В середине XIX века, однако, наблюдается и явная реабилитация визуального кода. Так, у Тютчева мы можем найти, к примеру, мотив “всезрящести”, который, однако,- и это принципиально отличает Тют­чева от поэтов XVIII столетия - получает крайне неожиданное “упот­ребление”. Главное тут в том, что у Тютчева “Я” раздваивается на “Я-тело”, пребывающее “здесь и сейчас” и ими поглощенное, и “Я-душу”, подвижное в пространстве и во времени и включающее в свое по­ле зрения кругозор “Я-тела”. Отсюда стереоскопически созерцаемые ландшафты и “экстериоризация” лирического субъекта, превращение его в “Он” (центральное лицо многих тютчевских стихотворений, “че­ловек” - это и есть такое отчужденное “Я”). Так что если “класси­ческий” пиит - это олицетворенный тотальный взгляд, то тютчевское “Я” - взгляд “сдвоенный”, и вообще не только взгляд. В “ночных” текстах Тютчева спасительных завес больше нет, пропасть обнажена: и “человек”, покинутый “на самого себя”, испытывает что-то вроде метафизического головокружения. Что и фиксирует, почти целиком отстраненно, “Я-душа” - объективирующий эти “страхи и мглы” взгляд.

С логикой, близкой тютчевской, можно встретиться и у Некрасо­ва (в “Последних элегиях” или в “Рыцаре на час”). Но все же ма­гистральное направление, в котором “специфицируется” у Некрасова зрительный язык, другое. Некрасовская “фельетонность” - это “дискретизация” зрительного пространства, когда его участки (каж­дый - отдельно) как будто сфотографированы или увидены сквозь оку­ляр микроскопа (предмет, с середины века тоже “идеологический”) и затем “смонтированы” друг с другом. Эта неподвижность оптической точки зрения будет доведена до абсолюта у “литераторов-шестидесят­ников”, сконструировавших и соответствующий ей жанр “сцены”. “Ана­литичность” здесь почти “тютчевская”, только без тютчевского рас­щепления “Я”. “Возвышение” визуальности продолжается, насколько можно судить, до эпохи символизма, которая вся пропитана пафосом проникно­вения в дотоле “закрытое” и “запретное”4(ср.: распространение спиритизма и различных оккультных наук; открытие рентгеновских лу­чей, позволивших увидеть незримое: или изобретение телефона, кото­рый дал возможность незримое услышать). “Жуковсковские” покровы окончательно раздергиваются, “страхи и мглы” обступают человека со всех сторон, и он, пристально вглядевшись в них (ср., к примеру, Ходасевича), погружается в слепоту: зрение самоотрицается. И реак­ция на все это - поворот к осязанию, который можно проследить в искусствознании и философии “послесимволистского” времени и кото­рый достигает апогея в “тактильной онтологии” Мандельштама5.

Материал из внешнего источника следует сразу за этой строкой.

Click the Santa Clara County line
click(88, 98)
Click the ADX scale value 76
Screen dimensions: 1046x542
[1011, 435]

Итак, можно говорить, думается, о существовании своеобразных циклов в развитии соматического языка поэзии и культуры в целом, внутренний закон которых - переход от зрения к осязанию (середина XIX века - граница между двумя такими циклами). И при этом та или иная соматическая “установка” соотносительна определенной глубин­ной “грамматике”: в “словесно-зрительном” (= “риторическом”) типе текстов участники эстетического события - “Я” и “Он”; в “тактиль­ном (= “магическом”) - “Я” и “Ты”.

_________________________

1 В настоящих заметках охватывается, главным образом, период от конца XVIII века до середины XIX. Преимущественное внимание к ли­рической поэзии объясняется большей ее диагностичностью. С неко­торой долей приблизительности можно утверждать, что полюс эпи­ческой прозы - дискурсивность, рассказывание: полюс же лирики - показ, как бы моментальное перевоплощение реальности, механизм которого - метафора-метаморфоза, не просто семантическая, но и соматическая по своей природе.

2 См.: Ямпольский М.Б. Жест палача, оратора, актера // Аd Магginem 93. М, 1994 С. 21-70.

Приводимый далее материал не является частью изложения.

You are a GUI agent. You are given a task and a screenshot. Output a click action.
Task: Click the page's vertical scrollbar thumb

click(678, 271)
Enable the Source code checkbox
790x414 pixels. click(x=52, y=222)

3 Наблюдение, сделанное по другому поводу, см. в кн.: Каганов Г.3. Париж на Неве: К образу Петербурга в искусстве эпохи Просвещения // Век Просвещения. Россия и Франция. М., 1989. С.169.

4 Ср.: Матич О. “Рассечение трупов” и “срывание покровов” как культурные метафоры // Новое литературное обозрение. 1993-1994. № 6. С. 139-150.

5 Ср.: Фаустов А. А. Миф как зрение и осязание: Введение в художественную онтологию Мандельштама // “Отдай меня, Воронеж...”: Третьи международные Мандельштамовские чтения. Воронеж, 1995. С 234-241.